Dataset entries
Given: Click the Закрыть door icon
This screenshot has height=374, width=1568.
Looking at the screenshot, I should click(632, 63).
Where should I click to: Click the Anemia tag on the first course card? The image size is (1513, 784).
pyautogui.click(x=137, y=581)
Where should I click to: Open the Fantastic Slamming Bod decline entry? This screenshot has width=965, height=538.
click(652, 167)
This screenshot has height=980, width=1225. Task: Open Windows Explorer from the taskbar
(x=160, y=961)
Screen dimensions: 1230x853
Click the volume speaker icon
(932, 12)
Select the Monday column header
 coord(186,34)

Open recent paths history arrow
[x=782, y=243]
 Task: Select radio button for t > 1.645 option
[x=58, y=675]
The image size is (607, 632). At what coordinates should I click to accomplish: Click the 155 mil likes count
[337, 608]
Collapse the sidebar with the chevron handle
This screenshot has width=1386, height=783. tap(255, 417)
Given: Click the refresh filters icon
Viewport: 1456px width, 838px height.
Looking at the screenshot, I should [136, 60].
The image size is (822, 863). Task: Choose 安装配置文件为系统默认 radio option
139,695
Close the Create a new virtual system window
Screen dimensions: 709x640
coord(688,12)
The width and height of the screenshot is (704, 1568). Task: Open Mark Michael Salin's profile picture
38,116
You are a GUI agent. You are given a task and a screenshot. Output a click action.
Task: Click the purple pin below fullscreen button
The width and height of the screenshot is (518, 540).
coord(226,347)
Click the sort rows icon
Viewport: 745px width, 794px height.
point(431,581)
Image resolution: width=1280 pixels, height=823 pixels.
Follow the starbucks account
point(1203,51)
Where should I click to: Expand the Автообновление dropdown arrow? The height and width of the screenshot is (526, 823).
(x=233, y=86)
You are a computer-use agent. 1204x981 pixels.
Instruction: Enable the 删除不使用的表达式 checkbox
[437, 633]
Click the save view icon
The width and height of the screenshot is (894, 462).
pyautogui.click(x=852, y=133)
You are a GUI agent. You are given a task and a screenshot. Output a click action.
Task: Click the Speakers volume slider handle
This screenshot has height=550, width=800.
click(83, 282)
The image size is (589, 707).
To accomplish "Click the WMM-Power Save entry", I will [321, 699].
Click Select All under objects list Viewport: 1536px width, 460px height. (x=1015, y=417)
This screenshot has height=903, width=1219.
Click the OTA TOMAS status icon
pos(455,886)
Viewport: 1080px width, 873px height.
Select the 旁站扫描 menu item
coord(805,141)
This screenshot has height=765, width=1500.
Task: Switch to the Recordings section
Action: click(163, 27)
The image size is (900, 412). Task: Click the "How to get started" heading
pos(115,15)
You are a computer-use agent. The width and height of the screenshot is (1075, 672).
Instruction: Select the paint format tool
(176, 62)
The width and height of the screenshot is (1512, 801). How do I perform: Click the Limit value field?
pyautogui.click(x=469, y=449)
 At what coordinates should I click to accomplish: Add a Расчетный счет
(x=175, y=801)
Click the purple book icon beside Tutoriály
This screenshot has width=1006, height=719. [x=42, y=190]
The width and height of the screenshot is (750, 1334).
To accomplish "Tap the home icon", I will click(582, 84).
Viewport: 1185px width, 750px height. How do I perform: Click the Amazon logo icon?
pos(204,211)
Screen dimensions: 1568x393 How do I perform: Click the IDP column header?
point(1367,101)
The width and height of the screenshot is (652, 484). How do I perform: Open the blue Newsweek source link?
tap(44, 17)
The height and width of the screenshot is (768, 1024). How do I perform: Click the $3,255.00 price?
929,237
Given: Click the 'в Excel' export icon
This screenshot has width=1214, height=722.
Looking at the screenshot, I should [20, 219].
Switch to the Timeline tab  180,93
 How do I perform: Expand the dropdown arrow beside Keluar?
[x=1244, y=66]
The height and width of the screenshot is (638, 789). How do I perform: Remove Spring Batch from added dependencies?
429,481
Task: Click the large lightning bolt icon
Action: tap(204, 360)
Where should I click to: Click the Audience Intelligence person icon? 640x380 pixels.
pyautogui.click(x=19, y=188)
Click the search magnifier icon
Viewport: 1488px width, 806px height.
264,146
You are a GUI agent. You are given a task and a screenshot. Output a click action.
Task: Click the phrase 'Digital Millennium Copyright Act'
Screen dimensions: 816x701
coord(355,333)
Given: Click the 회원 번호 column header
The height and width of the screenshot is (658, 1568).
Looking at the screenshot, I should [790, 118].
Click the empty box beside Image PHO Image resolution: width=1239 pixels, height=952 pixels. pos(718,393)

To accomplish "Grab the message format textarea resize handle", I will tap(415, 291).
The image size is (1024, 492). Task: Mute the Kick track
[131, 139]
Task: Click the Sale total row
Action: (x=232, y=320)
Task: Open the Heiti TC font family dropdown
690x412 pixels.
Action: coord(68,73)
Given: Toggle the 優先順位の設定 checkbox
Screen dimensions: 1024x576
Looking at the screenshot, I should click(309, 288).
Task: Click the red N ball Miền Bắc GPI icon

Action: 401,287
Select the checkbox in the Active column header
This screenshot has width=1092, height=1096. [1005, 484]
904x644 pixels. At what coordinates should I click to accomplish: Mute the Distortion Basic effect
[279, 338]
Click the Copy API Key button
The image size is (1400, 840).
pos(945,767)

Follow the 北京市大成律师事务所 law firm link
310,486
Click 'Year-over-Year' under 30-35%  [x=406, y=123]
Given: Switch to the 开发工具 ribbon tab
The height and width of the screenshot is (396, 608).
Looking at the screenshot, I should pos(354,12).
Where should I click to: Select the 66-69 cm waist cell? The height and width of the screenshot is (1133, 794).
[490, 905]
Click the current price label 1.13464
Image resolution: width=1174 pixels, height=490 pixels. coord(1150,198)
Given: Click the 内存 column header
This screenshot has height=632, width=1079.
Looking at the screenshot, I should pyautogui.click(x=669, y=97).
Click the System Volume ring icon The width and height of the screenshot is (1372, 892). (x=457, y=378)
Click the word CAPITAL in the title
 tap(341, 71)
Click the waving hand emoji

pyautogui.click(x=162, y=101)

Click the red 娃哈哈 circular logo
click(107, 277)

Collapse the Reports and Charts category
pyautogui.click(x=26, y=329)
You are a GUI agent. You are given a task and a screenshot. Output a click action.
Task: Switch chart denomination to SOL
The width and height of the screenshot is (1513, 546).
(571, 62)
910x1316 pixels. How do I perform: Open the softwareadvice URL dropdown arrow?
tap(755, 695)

(Task statement):
What are the lines above that hold the string "computer"? Copy them.

(Answer section):
You are a computer-use agent. 1204x981 pixels.
You are a computer-use agent. The width and height of the screenshot is (1075, 672).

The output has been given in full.